My wife urged me to be more experimental in the bedroom, but I guess she wasn’t expecting I’d be dissecting so many white mice.
DON’T INTERRUPT ME!!!
(me, in a drunken argument with your dog)
It’s like you don’t even WANT me to break into your house and cook you a delicious breakfast.
I heard somebody refer to “The Shape of Water” as “Grinding Nemo” and I’m never going to get over it.
I took 3 advanced geometry classes at Penn State and still pick the wrong size lid for my coffee cup 70% of the time.
The Indian version of “How I Met Your Mother”is just a single episode called “I Met Her At Our Wedding”.
“oh no, this is so scary or whatever lol”
-giraffe in quicksand
“I have a coupon for a large 2 topping”
“What toppings?”
“Pepperoni & a small cheese pizza”
“Sir you can’t top a pizza with a smaller pizza”
I probably should stop talking about how dumb my dog is considering he’s been homeschooled his whole life.
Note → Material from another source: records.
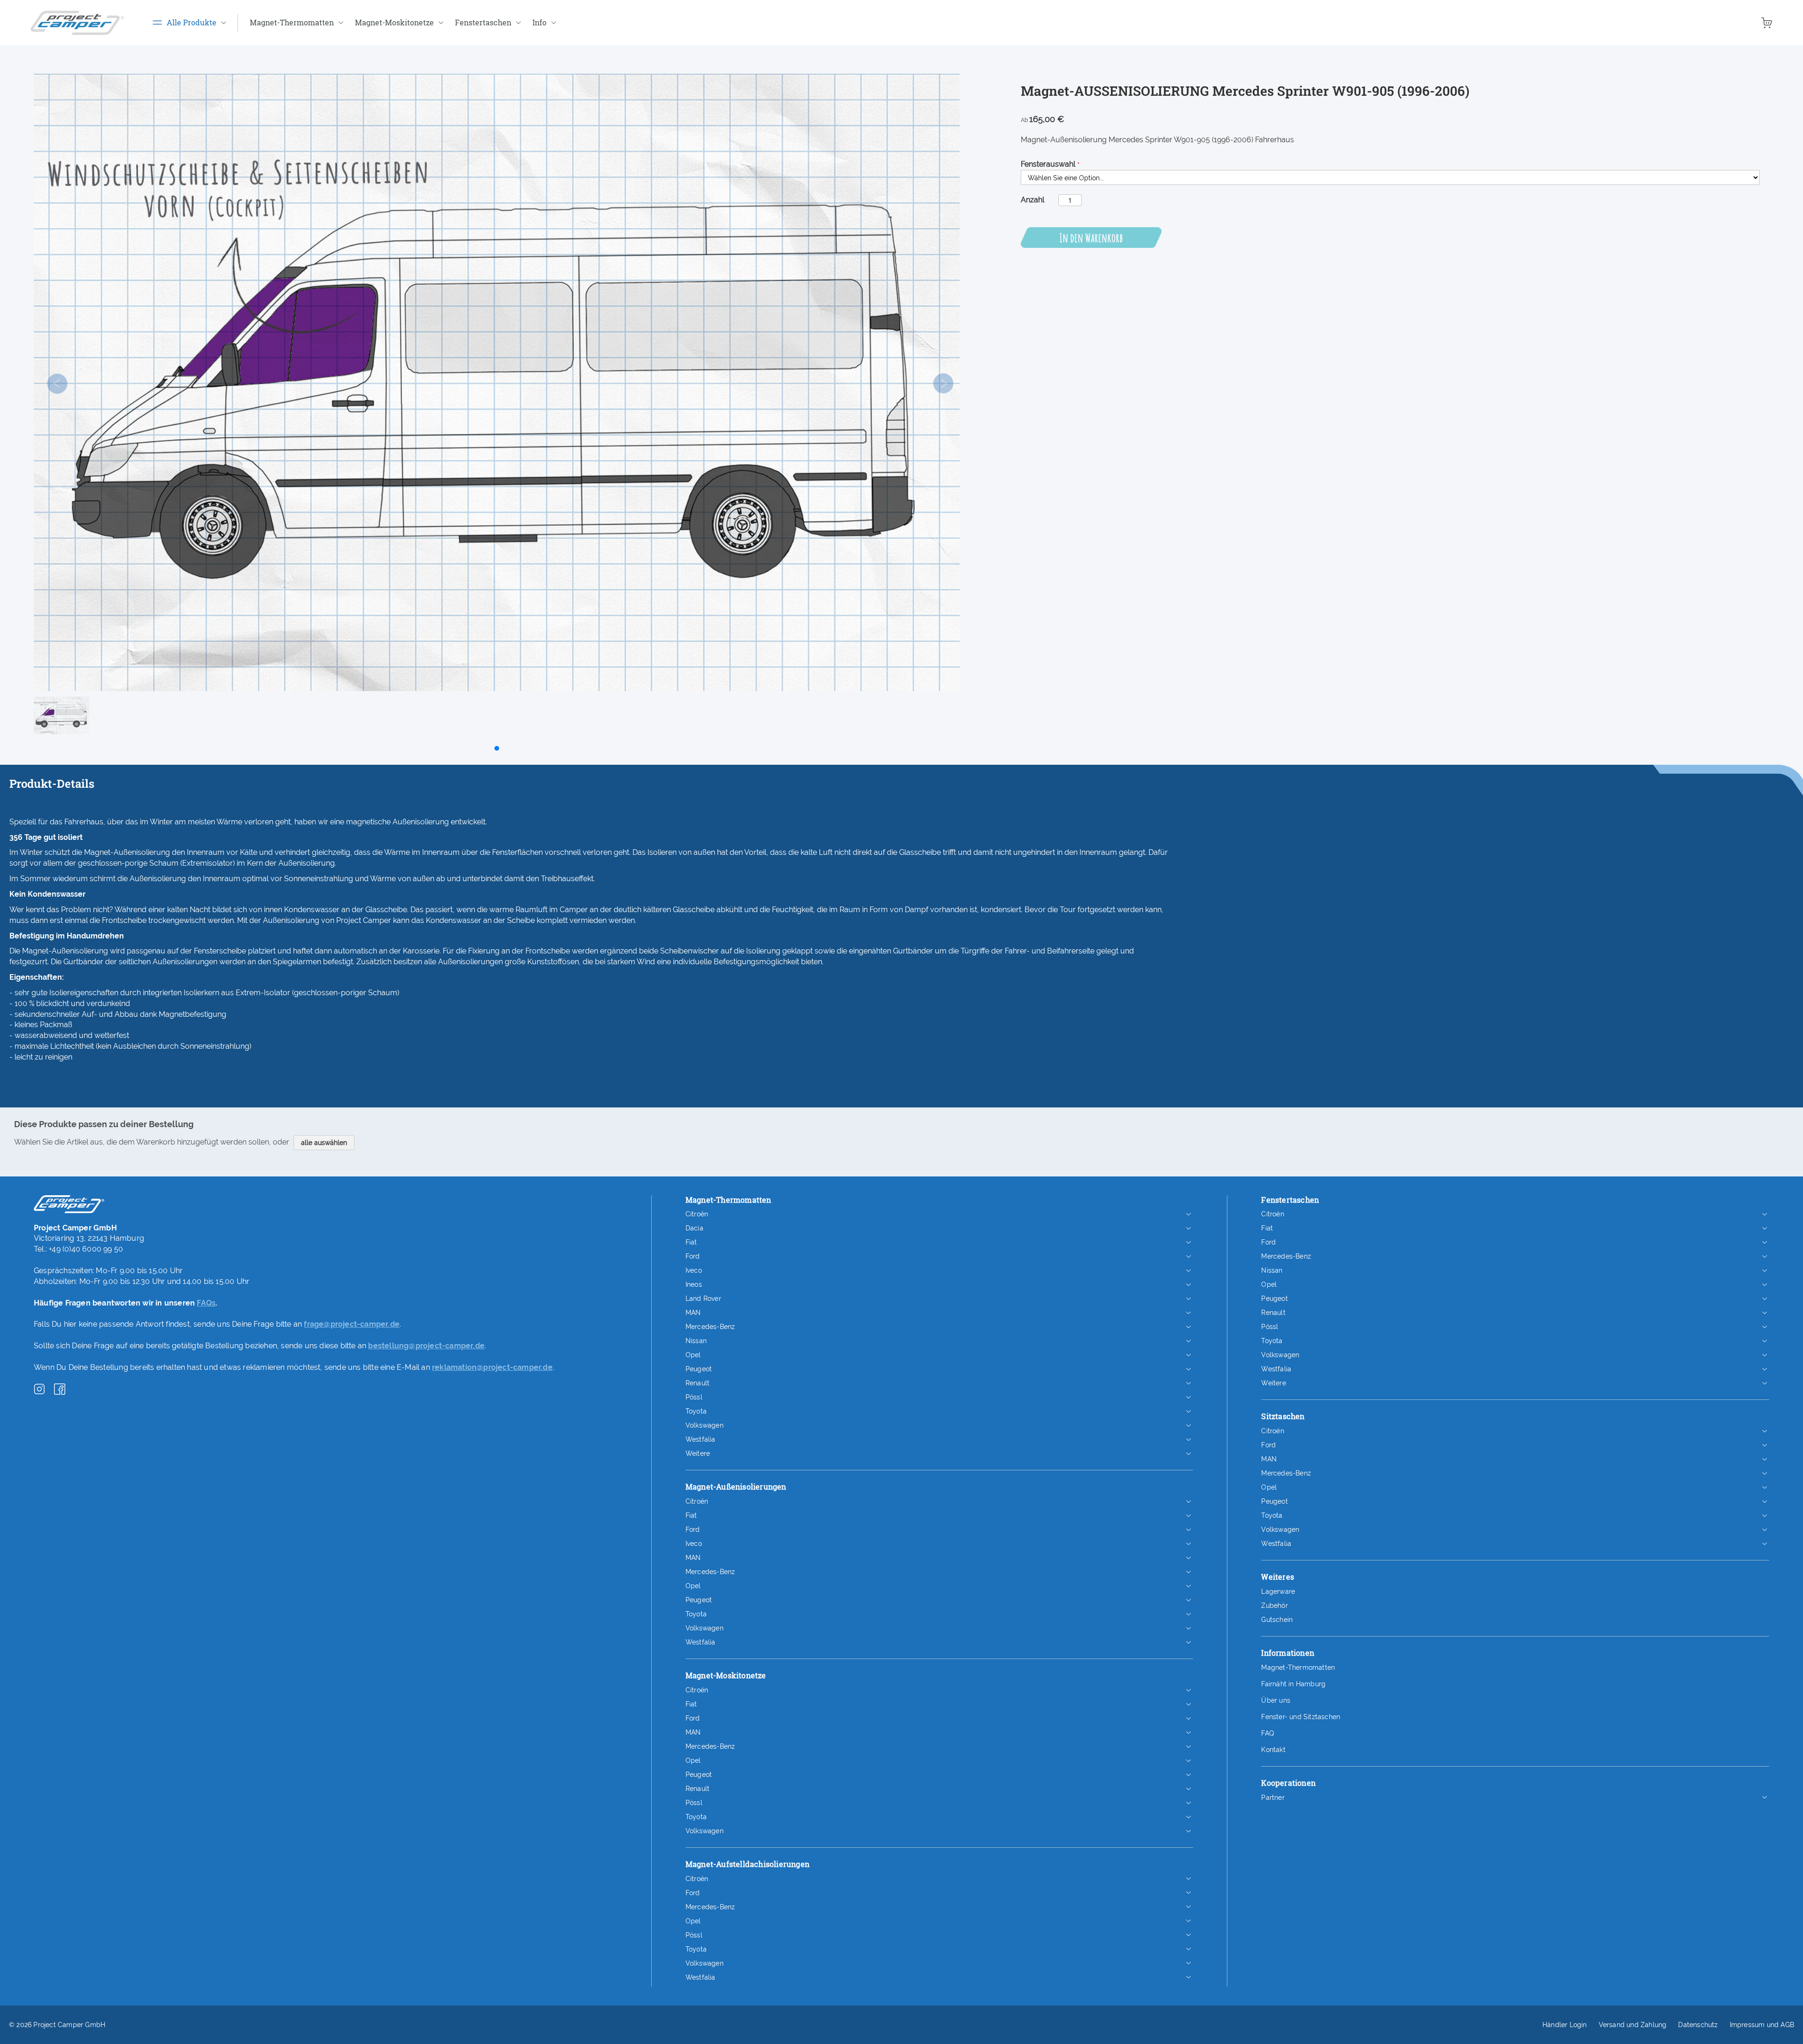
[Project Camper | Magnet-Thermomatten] (77, 22)
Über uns (1275, 1700)
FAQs (206, 1303)
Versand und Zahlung (1633, 2025)
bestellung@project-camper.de (426, 1345)
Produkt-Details (51, 783)
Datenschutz (1698, 2025)
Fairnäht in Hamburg (1293, 1684)
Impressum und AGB (1762, 2025)
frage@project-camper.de (352, 1324)
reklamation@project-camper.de (492, 1367)
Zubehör (1274, 1605)
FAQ (1267, 1733)
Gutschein (1277, 1619)
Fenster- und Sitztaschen (1300, 1717)
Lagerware (1278, 1591)
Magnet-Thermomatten (1298, 1667)
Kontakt (1273, 1749)
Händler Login (1564, 2025)
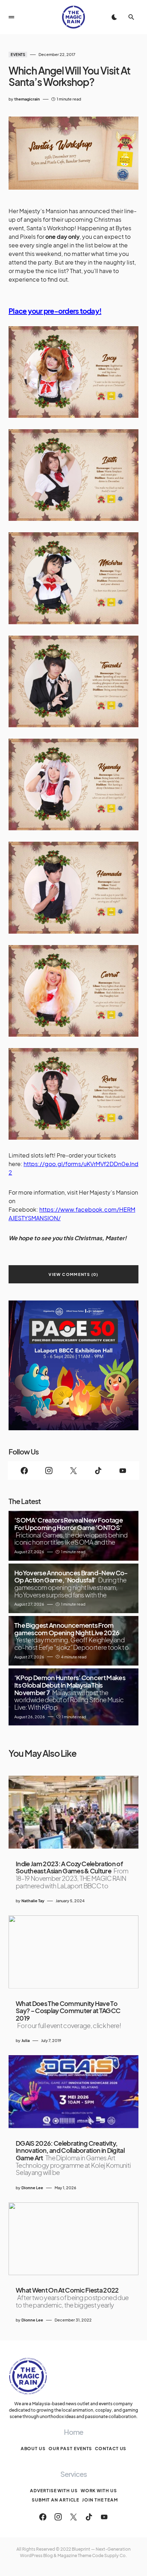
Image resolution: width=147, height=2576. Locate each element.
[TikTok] (98, 1470)
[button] (11, 17)
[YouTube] (122, 1470)
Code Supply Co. (109, 2555)
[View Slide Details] (73, 1365)
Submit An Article (55, 2500)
Occasionally I set cases of beer out for the garbage men. Never know when you might need them to take out “suspicious” trash w/out questions
what other people think of me is none of my business. unless it’s bad, then i need to know everything
i don’t trust someone who says their ideal date is a “hike”
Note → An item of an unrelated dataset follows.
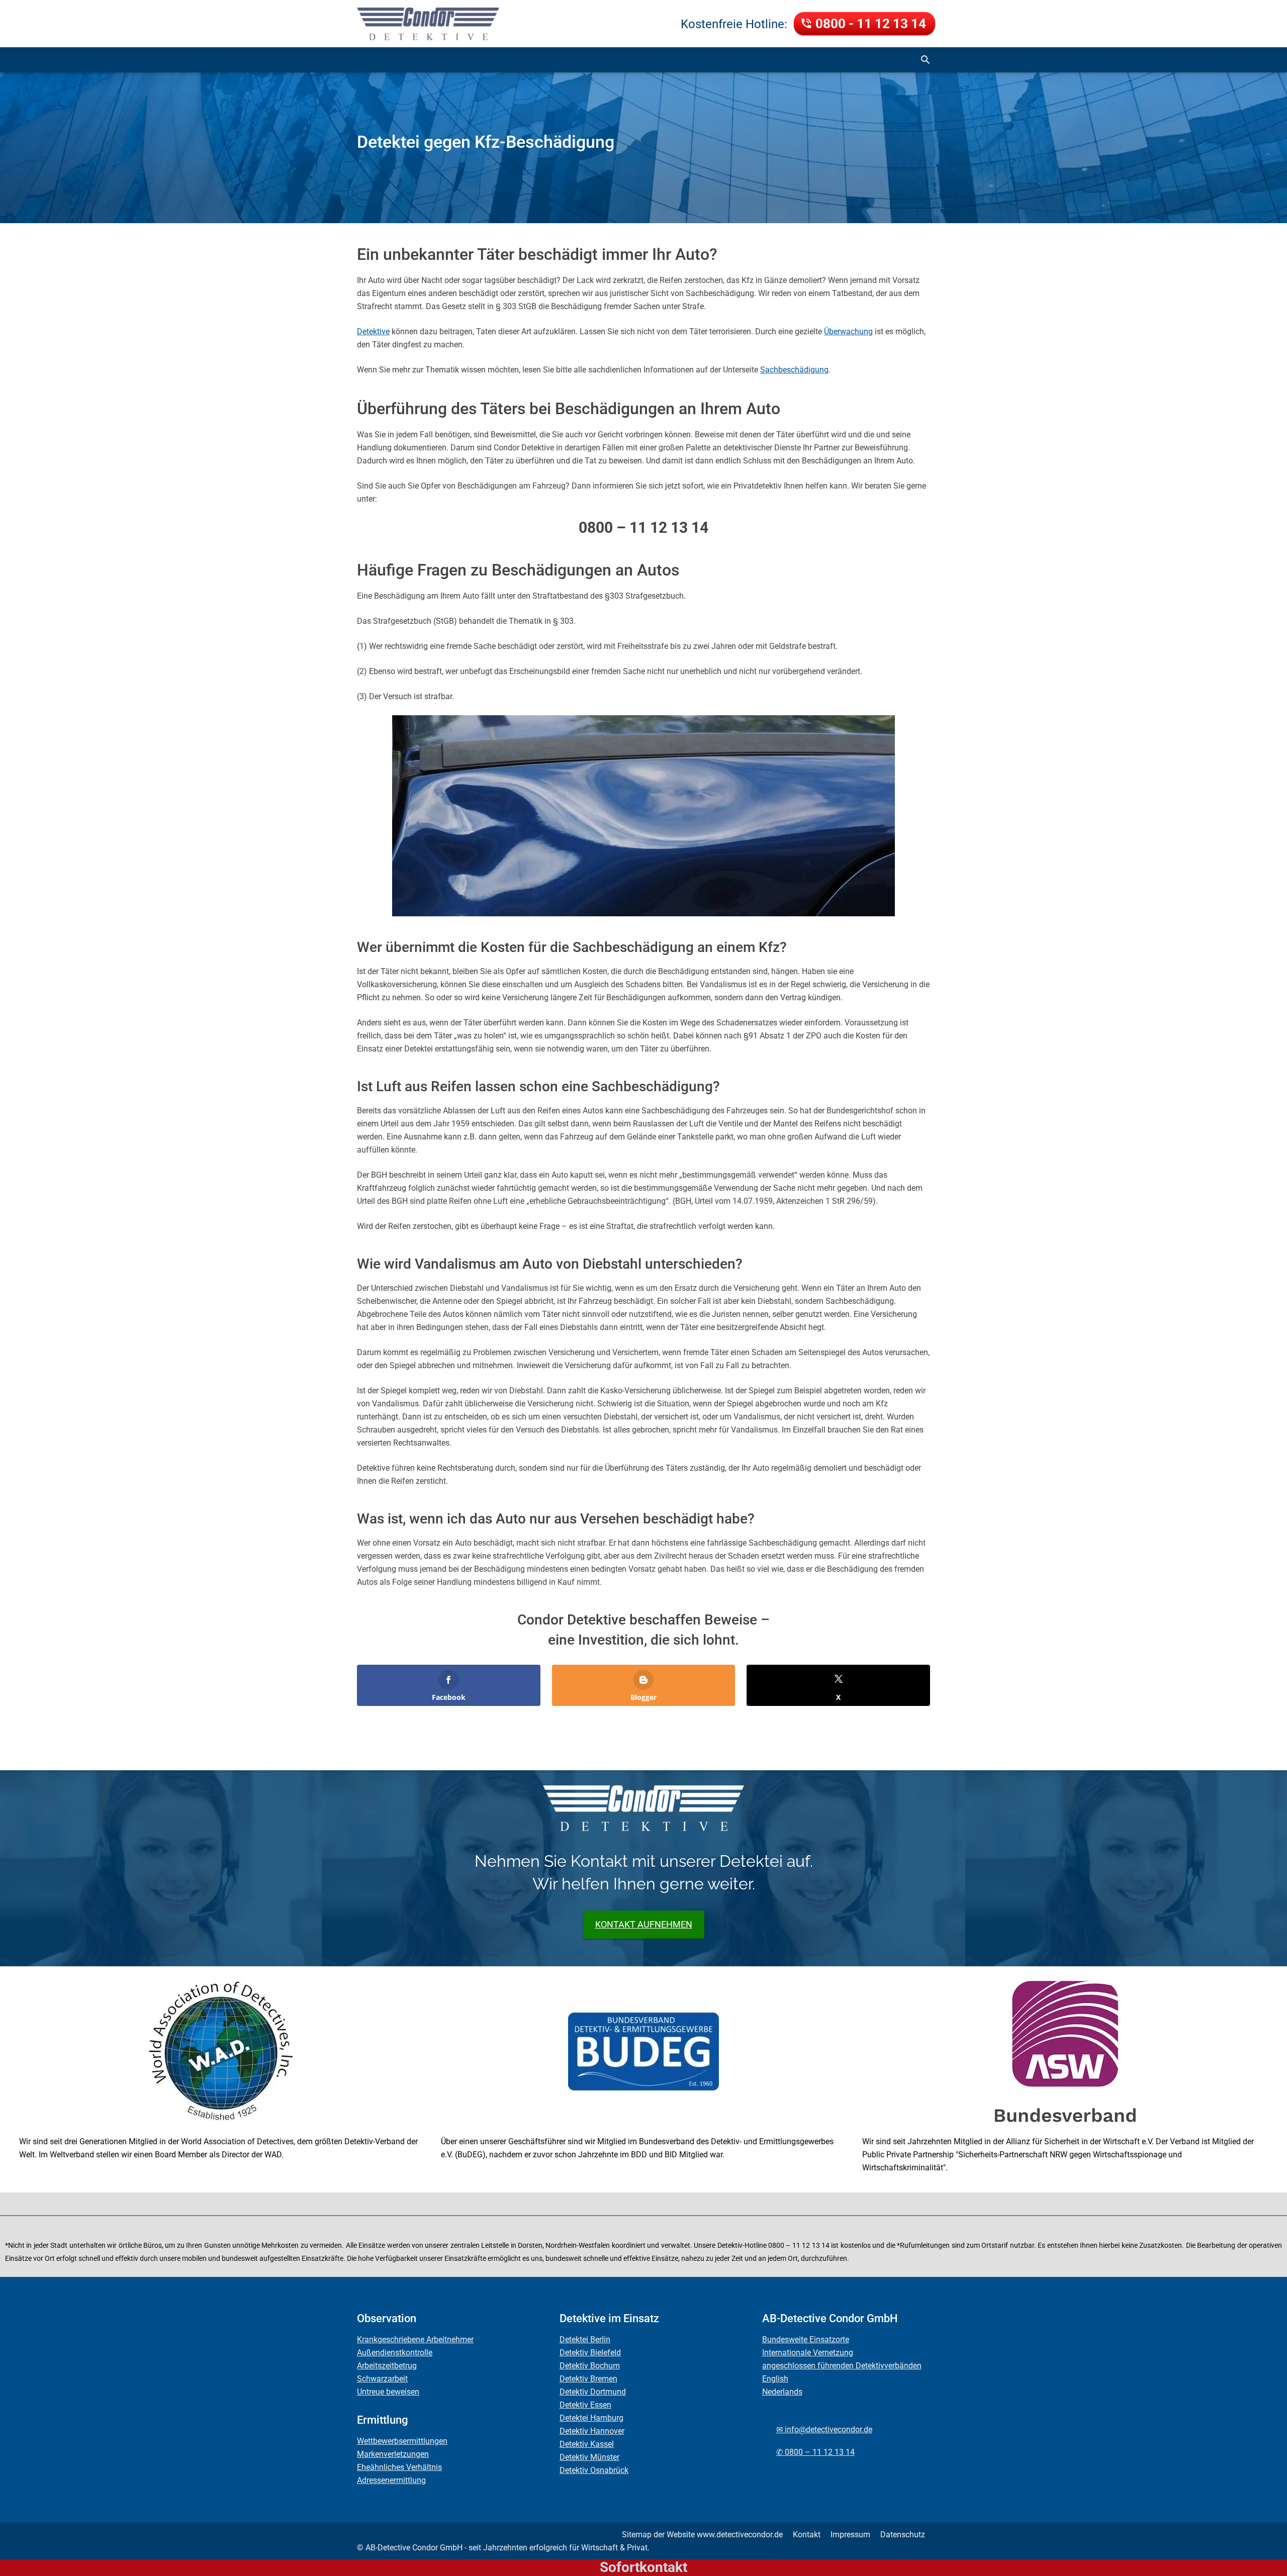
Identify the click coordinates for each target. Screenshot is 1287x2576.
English (775, 2378)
I’ve decided to take some time off Twitter so I can focus on work and, ok, I’m back
7yr old: I’m going to set a world record for walking in circles around this chair. “Alexa, set a time for 90 minutes.”
Me: Do you realize that’s an hour and a half?
7: Oh, “Alexa, set a timer for 5 minutes.”
I’m so bad at making decisions that whenever I hit a yellow light I scream, open my car door and throw myself out
People who spend their lives complaining how other people are doing nothing productive for society are doing nothing productive for society.
Call me old timey, but I don’t stand for a lot of flim flam malarky.
Hey geese crossing the road, u can fly.
Every time a zombie sneezes, it loses 5 pounds in body parts.
The Amazon delivery drivers in my area are shit but my neighbors sure do order some really cool stuff.
If you see a dog locked in a car on a hot day, it’s legal to teach it how to hotwire the vehicle and drive off in search of a better life.
If your phone fell in a toilet, you would…
1995: …leave it, toilets are gross
Today: [wrist-deep in urine] BRING ME A BOWL OF RICE NOW
I accept CASH APOLOGIES ONLY. Thats why its called ACCOUNTABILITY…it goes into my ACCOUNT
It has been 3 years since Monday.
If you eat guns, you’ll sweat bullets.
It’s science.
“A clean desk is a sign of a cluttered drawer .”
You, idiot magician: I’ve sawed a lady in half!
Me, brilliant English teacher: you’ve SEEN a lady in half
Everyone’s an atheist until they’re making a phone call & praying it goes to voicemail
Sure reading a book under a tree is peaceful but imagine how stressful it is for the tree to see a bunch of it’s dead friends in your hand.